埼玉県立近代美術館で「戸谷成雄 彫刻」展を見ました。戸谷成雄さんは1947年生まれの彫刻家。1970年代半ばから発表をはじめ、現在も精力的に制作、発表を続けてらっしゃいます。私も学生時代から戸谷さんの、素材となる木の表面をチェーン・ソーで溝をつけて彫刻していくスタイルの作品を驚きを持って見ていました。





本展は様々なシリーズの作品を概観できる貴重な機会でした。ただ、どれもスケールが大きいので点数に限りがあります。この倍くらいのスペースでもっとみてみたい気持ちもあります。

会場:埼玉県立近代美術館
会期:2023年2月25日(土) ~ 5月14日(日)


大塚のミサコ&ローゼンでリチャード・リザック「セッティング」展を見ました。リチャード・リザックさんは1950年生まれ、シカゴ在住のアーティストです。

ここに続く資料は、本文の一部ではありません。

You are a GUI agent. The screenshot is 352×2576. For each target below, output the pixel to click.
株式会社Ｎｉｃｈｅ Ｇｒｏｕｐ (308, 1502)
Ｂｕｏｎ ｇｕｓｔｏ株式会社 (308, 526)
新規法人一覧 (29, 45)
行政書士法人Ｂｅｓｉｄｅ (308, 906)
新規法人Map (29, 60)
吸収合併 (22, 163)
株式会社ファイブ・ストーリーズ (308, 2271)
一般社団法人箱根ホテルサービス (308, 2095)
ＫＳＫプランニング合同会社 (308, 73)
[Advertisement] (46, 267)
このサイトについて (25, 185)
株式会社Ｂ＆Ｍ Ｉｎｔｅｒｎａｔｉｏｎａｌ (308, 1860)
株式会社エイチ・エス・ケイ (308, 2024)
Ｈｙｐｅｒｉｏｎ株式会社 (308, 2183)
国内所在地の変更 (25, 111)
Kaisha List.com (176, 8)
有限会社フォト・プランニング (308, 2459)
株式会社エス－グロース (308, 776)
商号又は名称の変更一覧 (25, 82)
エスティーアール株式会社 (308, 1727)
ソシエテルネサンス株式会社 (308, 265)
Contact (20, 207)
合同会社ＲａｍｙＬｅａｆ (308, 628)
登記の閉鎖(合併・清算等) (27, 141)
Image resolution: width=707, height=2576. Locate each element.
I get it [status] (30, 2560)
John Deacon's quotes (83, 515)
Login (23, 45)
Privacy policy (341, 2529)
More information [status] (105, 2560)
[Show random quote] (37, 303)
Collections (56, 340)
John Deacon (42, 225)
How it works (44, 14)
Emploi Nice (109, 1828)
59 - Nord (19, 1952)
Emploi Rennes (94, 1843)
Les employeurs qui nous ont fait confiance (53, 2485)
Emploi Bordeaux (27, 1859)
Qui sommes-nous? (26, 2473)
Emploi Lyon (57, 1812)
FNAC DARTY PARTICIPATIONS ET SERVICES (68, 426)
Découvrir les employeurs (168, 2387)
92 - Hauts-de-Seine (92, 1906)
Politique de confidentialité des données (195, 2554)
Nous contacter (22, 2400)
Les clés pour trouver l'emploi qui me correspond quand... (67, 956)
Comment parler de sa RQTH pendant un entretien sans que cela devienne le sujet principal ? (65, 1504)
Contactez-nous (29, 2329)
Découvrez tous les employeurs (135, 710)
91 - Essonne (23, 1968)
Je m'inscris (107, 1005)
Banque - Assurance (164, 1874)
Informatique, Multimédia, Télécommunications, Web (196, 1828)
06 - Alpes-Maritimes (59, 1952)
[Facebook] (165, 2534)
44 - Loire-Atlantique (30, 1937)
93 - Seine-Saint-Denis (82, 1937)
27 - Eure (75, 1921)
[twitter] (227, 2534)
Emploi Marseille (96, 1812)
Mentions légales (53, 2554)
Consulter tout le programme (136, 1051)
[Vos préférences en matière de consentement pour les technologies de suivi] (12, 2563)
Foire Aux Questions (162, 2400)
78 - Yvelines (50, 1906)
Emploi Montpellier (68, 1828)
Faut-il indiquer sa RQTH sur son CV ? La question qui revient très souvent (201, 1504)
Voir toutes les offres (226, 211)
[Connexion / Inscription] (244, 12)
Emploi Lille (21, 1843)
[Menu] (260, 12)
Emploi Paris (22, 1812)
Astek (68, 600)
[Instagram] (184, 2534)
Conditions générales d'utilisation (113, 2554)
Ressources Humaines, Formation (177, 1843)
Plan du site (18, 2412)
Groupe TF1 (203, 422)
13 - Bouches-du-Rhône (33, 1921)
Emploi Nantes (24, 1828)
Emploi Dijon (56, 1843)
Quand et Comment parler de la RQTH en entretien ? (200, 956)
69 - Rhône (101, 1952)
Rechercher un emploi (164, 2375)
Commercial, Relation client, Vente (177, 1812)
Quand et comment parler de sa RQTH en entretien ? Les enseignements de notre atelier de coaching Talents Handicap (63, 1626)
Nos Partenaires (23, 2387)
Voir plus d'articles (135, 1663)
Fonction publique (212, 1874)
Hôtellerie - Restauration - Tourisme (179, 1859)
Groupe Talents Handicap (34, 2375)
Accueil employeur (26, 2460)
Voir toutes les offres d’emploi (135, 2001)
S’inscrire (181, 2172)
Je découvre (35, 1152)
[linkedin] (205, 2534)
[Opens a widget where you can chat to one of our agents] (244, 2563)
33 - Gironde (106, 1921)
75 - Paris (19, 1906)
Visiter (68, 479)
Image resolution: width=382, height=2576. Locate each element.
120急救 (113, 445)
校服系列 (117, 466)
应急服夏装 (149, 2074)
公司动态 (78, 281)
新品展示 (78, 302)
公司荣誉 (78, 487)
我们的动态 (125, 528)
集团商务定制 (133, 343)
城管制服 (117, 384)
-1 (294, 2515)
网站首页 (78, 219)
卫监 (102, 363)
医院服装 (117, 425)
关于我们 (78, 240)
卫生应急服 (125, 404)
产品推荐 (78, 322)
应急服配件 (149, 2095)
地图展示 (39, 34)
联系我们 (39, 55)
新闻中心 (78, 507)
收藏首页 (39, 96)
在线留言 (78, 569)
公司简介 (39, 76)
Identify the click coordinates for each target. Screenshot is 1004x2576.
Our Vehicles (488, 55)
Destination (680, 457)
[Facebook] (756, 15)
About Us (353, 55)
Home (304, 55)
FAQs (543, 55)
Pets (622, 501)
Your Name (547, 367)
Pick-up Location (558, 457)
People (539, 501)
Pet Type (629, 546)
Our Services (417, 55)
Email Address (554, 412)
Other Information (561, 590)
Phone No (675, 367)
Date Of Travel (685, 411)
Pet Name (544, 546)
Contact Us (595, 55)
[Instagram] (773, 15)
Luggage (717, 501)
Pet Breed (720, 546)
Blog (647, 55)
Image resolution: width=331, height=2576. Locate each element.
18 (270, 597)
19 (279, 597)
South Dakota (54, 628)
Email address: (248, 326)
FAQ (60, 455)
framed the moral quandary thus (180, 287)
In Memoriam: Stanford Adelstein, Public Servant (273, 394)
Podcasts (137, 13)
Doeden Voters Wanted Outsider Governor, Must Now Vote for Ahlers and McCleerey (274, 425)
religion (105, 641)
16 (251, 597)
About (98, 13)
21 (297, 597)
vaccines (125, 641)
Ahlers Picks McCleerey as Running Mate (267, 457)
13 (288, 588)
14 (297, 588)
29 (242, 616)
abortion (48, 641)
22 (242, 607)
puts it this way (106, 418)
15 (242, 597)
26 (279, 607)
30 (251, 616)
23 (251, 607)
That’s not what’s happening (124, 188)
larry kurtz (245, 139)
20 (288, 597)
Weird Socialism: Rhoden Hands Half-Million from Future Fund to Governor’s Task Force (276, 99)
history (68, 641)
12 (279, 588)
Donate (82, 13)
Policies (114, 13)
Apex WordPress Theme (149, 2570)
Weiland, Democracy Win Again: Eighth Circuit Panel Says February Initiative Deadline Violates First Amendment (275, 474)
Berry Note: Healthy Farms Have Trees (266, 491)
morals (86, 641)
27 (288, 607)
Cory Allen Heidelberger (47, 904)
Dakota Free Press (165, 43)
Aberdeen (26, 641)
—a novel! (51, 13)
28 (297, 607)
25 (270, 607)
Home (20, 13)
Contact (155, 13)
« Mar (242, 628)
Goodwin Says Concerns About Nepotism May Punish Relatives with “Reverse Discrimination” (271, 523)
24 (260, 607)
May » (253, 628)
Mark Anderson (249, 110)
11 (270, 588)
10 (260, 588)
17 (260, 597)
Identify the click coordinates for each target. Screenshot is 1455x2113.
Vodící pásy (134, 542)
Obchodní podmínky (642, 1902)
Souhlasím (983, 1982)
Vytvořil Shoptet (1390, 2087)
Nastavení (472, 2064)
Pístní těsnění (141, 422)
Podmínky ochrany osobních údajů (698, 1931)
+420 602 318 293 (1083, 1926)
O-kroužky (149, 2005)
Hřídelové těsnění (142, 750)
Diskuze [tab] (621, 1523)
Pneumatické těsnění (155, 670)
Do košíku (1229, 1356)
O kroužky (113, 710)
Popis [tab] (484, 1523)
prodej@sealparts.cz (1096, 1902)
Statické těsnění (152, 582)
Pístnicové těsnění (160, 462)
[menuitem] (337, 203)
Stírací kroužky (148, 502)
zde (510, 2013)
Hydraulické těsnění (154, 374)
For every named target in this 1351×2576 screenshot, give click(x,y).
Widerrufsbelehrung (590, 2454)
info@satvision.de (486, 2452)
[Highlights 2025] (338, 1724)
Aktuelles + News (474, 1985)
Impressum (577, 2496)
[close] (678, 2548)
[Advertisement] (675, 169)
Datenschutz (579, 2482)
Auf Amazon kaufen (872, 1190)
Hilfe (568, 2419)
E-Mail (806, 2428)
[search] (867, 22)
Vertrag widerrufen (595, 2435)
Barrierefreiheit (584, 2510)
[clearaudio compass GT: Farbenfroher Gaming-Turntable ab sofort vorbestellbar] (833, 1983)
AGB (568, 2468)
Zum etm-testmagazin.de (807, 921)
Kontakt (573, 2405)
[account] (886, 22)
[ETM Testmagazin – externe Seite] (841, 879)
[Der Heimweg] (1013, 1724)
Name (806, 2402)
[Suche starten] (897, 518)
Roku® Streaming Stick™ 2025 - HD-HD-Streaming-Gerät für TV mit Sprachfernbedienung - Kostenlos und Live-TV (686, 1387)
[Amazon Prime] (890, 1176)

どこか日常的な空間とのつながりを感じさせる形態や色彩を用いた抽象的な彫刻です。穏やかな作品ですが、作品の高さや他の作品との距離、作品と鑑賞者の出会い方などによって結界のように張り詰めた、美しい空間が生じていました。

会場:ミサコ&ローゼン
会期: 2023年4月9日(日)- 5月14日(日)


偶然ですけど、今回見た3名はほぼ同世代でしたね。